Orders and Exemptions

Decision Information

Decision Content

IN THE MATTER OF THE SECURITIES LEGISLATION
OF BRITISH COLUMBIA, ALBERTA, MANITOBA
AND NOVA SCOTIA

AND

IN THE MATTER OF THE
MUTUAL RELIANCE REVIEW SYSTEM
FOR EXEMPTIVE RELIEF APPLICATIONS

AND

IN THE MATTER OF
LEXMARK INTERNATIONAL, INC.

MRRS DECISION DOCUMENT

WHEREAS the local securities regulatory authority or regulator (the "Decision Maker") in each of British Columbia, Alberta, Manitoba and Nova Scotia (collectively, the "Jurisdictions") has received an application from Lexmark International, Inc. ("Lexmark") for a decision under the securities legislation of the Jurisdictions (collectively, the "Legislation") that the requirements contained in the Legislation to be registered to trade in a security (the "Registration Requirement") and to file and obtain a receipt for a preliminary prospectus and a prospectus in respect of such security (the "Prospectus Requirement") shall not apply to the trades in securities of Lexmark under the Lexmark International Group, inc. 1999 Employee Stock Purchase Plan, as amended from time to time (the "Plan");

AND WHEREAS under the Mutual Reliance Review System for Exemptive Relief Applications (the "System"), the Nova Scotia Securities Commission is the principal regulator for this application;

AND WHEREAS Lexmark has represented to the Decision Makers that:

1. Lexmark is a corporation incorporated under the laws of the State of Delaware;

2. Lexmark is not, and has no present intention of becoming, a reporting issuer or the equivalent under the legislation of any jurisdiction in Canada;

3. Lexmark is a reporting company with the United States Securities and Exchange Commission (the "SEC"). Lexmark is subject to the reporting requirements of the Securities Act of 1933, as amended (the "1933 Act"), and is current with such requirements;

4. the authorized share capital of Lexmark consists of 900,000,000 shares of Class A common stock (the "Class A Shares"), 10,000,000 shares of Class B common stock and 1,600,000 shares of preferred stock, of which approximately 127,352,686 Class A Shares were issued and outstanding as of July 1, 2000;

5. under the Plan, eligible employees of Lexmark and certain of Lexmark’s affiliates (the "Participants") are able to purchase Class A Shares at a discount from the fair market value;

6. as of July 27, 2000, there were approximately 20 Participants resident in the Jurisdictions eligible to participate in the Plan;

7. participation in the Plan is voluntary and Participants are not induced to participate in the Plan or to acquire Class A Shares under the Plan by expectation of employment or continued employment;

8. the Class A Shares issued to Participants in Canada pursuant to the Plan will be newly issued shares;

9. In the United States, the Class A Shares issued under the Plan have been registered under a registration statement filed by Lexmark with the SEC pursuant to the 1933 Act.

——

◆ **Work to do**: Please set down the Lexmark decision document word for word, beginning at the words "6. as of July" and stopping after "the 1933 Act.".

Entries giving target coordinates

——

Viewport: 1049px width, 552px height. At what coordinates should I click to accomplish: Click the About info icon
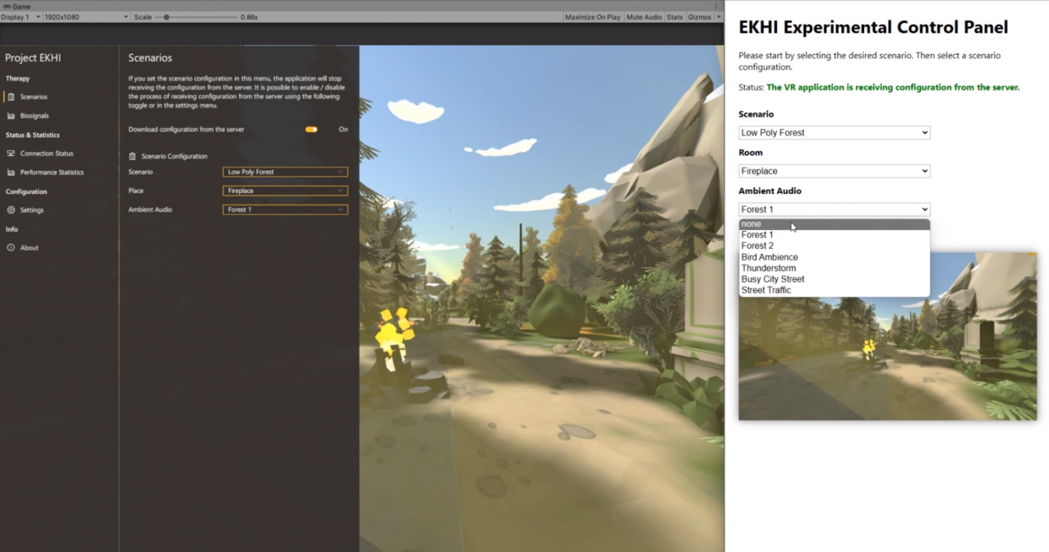pyautogui.click(x=10, y=248)
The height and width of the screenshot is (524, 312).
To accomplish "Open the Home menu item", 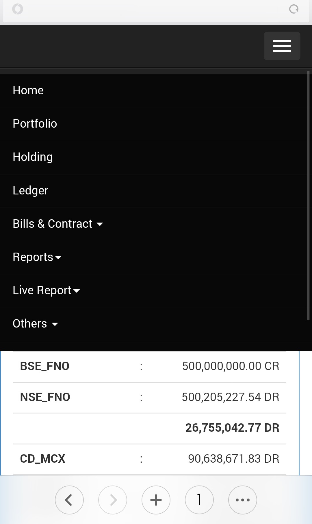I will pos(28,91).
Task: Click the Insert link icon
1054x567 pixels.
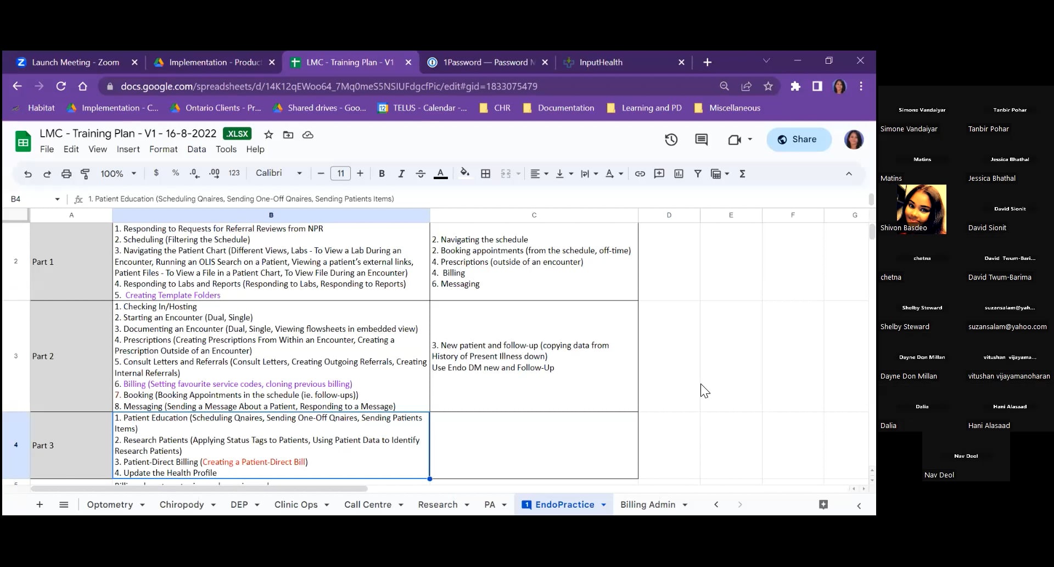Action: pyautogui.click(x=640, y=174)
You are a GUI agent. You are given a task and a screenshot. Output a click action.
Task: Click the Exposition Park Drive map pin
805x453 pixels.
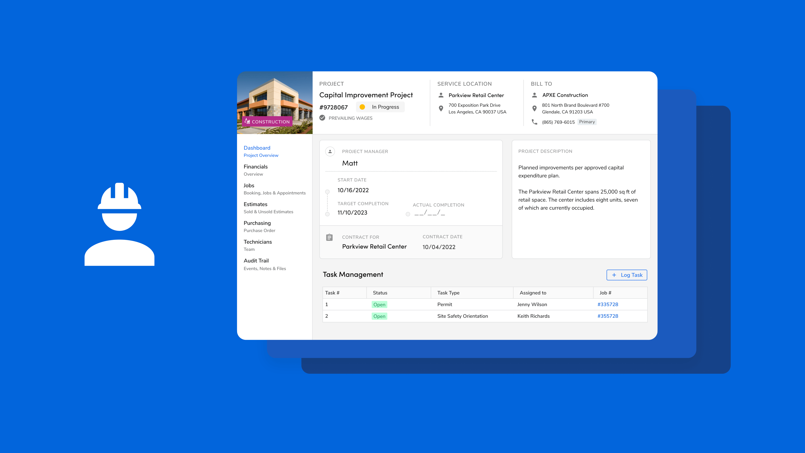(x=441, y=108)
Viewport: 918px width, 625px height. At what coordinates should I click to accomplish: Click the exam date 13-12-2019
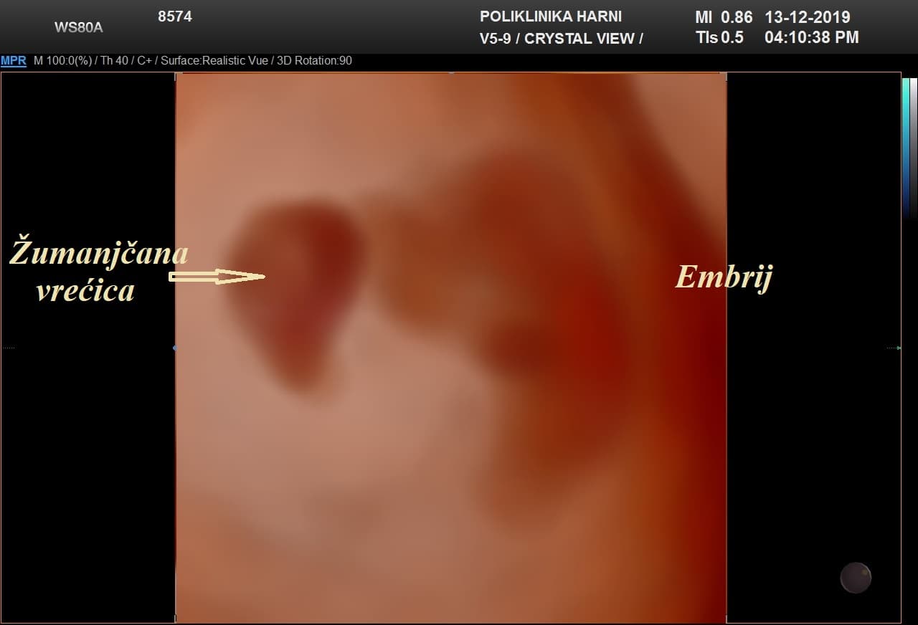[807, 17]
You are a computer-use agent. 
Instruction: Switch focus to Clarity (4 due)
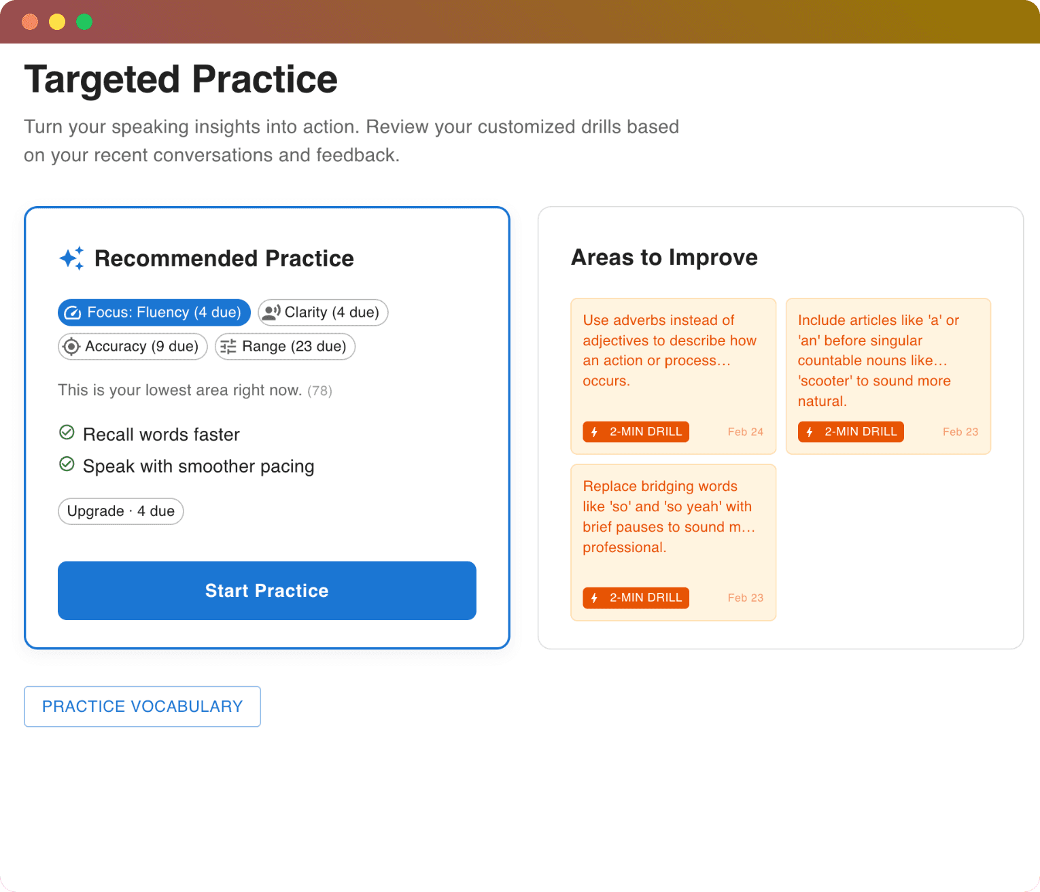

——

◆ **Solution to the problem**:
6. as of July 27, 2000, there were approximately 20 Participants resident in the Jurisdictions eligible to participate in the Plan;

7. participation in the Plan is voluntary and Participants are not induced to participate in the Plan or to acquire Class A Shares under the Plan by expectation of employment or continued employment;

8. the Class A Shares issued to Participants in Canada pursuant to the Plan will be newly issued shares;

9. In the United States, the Class A Shares issued under the Plan have been registered under a registration statement filed by Lexmark with the SEC pursuant to the 1933 Act.